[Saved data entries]
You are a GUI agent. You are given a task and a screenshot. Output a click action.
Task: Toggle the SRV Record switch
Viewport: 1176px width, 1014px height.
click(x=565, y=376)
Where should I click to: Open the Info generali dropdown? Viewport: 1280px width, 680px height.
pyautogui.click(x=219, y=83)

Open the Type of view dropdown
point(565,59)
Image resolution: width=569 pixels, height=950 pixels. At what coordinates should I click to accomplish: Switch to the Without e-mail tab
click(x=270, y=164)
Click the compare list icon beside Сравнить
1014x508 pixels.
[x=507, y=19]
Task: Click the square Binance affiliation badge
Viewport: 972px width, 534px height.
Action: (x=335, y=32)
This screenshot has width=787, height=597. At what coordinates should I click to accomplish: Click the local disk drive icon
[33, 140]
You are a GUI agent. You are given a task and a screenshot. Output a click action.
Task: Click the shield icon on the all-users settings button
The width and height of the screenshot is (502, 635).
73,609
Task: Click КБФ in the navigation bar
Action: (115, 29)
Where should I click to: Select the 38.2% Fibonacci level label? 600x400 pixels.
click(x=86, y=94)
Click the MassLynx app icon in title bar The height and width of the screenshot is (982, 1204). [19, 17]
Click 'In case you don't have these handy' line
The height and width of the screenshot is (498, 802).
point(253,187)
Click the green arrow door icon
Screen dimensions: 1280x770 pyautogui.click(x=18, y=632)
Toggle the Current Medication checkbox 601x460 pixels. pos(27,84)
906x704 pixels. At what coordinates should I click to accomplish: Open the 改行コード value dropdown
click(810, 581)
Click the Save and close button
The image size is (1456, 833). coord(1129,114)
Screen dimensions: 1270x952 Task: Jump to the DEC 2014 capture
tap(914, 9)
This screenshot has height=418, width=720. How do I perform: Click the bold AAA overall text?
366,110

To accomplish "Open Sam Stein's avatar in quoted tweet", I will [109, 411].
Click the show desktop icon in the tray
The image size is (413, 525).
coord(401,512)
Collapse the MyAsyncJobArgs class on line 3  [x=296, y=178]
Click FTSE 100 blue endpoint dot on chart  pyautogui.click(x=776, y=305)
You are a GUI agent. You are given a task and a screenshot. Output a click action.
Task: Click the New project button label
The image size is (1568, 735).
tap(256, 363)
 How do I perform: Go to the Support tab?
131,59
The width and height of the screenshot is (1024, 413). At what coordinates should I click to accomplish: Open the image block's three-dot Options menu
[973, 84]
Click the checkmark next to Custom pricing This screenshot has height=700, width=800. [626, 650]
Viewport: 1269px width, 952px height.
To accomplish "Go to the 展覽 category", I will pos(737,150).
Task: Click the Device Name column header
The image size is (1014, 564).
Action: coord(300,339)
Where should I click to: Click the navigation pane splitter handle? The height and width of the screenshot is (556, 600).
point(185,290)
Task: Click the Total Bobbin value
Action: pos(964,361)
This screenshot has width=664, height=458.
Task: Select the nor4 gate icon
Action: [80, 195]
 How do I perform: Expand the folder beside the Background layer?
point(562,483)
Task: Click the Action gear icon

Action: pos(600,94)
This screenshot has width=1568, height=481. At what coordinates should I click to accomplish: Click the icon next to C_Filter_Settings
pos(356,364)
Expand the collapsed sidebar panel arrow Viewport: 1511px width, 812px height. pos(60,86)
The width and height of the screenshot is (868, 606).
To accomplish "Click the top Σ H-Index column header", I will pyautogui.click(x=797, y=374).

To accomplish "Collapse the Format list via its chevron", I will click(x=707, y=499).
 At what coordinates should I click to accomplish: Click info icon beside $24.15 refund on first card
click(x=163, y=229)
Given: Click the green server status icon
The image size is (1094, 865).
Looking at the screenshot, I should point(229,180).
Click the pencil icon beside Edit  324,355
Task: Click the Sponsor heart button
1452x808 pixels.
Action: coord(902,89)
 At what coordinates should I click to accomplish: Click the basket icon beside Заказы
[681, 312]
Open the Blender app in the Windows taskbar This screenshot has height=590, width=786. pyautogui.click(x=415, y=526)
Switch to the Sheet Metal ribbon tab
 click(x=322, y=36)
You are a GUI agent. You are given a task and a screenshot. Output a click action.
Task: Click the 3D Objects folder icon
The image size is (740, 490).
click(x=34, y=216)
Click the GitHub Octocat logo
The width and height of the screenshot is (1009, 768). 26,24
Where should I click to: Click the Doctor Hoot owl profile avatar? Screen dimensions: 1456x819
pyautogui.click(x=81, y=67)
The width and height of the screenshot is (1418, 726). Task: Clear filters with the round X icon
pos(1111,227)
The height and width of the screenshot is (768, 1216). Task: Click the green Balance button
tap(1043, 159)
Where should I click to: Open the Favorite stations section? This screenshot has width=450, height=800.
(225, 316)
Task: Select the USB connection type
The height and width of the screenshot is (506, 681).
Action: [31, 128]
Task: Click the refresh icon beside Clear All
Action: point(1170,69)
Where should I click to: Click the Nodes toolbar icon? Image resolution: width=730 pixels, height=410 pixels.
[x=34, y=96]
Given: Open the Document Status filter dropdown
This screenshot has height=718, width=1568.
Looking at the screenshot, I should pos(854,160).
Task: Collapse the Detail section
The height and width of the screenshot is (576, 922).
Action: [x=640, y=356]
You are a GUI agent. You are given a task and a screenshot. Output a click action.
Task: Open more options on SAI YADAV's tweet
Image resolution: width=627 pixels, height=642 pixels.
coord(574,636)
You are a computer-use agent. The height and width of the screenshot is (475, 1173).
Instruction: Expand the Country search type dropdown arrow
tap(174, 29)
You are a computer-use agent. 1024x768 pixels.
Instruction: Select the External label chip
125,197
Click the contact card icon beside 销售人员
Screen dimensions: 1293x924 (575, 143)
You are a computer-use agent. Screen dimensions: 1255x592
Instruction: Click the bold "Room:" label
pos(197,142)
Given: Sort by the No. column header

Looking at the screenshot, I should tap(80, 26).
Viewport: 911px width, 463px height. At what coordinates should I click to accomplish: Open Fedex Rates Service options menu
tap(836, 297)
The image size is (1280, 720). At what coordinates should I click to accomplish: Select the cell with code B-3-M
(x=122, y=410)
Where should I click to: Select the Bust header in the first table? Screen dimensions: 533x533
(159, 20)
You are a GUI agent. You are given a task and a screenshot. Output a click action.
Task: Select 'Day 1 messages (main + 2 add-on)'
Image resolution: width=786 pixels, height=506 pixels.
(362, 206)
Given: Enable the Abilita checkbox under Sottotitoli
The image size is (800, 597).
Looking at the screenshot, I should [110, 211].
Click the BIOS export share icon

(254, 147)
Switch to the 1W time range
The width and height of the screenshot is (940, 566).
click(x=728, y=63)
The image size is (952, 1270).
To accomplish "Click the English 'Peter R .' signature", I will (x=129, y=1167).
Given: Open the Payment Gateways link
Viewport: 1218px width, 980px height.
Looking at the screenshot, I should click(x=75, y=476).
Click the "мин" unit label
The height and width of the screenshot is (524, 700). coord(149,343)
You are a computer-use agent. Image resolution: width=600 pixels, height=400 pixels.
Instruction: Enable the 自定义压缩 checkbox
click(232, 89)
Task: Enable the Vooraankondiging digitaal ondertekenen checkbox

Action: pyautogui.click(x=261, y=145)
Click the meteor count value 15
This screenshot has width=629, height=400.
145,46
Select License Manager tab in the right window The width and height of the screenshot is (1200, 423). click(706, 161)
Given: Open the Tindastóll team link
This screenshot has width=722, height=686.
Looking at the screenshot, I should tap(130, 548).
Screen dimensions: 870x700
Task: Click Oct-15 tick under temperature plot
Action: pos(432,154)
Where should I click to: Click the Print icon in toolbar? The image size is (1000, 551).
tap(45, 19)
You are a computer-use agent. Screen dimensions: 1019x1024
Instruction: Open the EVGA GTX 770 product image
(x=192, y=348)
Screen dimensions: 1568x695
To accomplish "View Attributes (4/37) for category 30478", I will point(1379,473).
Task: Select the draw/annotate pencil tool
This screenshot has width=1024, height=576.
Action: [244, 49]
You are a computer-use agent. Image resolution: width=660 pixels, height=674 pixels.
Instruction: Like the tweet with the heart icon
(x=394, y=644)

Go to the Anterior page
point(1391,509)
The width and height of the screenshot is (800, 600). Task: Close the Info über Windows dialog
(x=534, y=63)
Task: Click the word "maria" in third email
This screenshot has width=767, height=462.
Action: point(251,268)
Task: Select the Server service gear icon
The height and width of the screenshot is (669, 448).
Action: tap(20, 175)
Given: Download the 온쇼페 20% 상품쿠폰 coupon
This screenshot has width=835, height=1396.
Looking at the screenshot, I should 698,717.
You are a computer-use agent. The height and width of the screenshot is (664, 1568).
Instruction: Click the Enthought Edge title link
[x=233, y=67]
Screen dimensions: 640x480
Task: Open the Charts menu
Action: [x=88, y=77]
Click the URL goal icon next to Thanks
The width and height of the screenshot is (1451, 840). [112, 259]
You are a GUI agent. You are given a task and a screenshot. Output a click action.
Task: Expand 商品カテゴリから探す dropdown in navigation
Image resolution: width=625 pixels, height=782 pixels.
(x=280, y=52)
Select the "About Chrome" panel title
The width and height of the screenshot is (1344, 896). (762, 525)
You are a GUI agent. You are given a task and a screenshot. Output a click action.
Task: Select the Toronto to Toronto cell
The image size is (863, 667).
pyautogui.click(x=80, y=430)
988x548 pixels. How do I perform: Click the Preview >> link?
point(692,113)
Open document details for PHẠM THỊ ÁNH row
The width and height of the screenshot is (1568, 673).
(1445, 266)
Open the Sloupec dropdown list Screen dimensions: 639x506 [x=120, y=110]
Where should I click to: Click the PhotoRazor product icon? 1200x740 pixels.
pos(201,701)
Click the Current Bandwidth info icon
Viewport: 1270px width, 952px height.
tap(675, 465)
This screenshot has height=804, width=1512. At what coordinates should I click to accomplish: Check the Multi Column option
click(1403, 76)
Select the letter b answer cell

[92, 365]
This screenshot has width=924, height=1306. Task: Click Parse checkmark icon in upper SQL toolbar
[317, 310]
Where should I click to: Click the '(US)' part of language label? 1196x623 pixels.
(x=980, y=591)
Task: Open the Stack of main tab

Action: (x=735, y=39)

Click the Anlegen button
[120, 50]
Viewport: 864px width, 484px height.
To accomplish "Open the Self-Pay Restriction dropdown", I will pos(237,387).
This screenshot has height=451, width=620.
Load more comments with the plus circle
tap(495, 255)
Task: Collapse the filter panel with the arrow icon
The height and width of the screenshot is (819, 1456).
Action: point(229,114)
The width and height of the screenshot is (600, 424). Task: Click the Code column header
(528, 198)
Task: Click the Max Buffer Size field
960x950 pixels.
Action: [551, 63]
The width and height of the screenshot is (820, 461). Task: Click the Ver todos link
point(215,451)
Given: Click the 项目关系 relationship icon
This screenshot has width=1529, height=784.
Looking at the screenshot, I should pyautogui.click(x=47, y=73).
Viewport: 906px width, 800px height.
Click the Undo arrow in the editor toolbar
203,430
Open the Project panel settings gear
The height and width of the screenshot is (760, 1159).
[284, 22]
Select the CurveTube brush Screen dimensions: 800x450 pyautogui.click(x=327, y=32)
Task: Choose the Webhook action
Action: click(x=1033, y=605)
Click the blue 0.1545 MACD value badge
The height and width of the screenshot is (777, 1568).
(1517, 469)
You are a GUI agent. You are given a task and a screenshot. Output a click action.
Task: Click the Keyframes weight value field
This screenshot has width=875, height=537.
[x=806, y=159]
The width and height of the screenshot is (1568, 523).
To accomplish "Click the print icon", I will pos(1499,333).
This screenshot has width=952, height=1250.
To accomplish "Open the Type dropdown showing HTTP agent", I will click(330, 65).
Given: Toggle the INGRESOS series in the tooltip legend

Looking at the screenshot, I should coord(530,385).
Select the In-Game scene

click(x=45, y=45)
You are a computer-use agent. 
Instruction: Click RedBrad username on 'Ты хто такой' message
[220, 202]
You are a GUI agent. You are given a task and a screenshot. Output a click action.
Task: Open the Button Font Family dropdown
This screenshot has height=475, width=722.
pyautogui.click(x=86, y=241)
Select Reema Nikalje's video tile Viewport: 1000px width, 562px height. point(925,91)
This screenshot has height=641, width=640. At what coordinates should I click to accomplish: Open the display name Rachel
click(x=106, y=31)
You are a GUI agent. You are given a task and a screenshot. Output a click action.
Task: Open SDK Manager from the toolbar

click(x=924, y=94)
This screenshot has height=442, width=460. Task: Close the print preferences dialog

• **Your instructions**
Report how many lines of the data above hold the string "computer". Nothing else belongs in the answer.

• **Solution to this problem**
8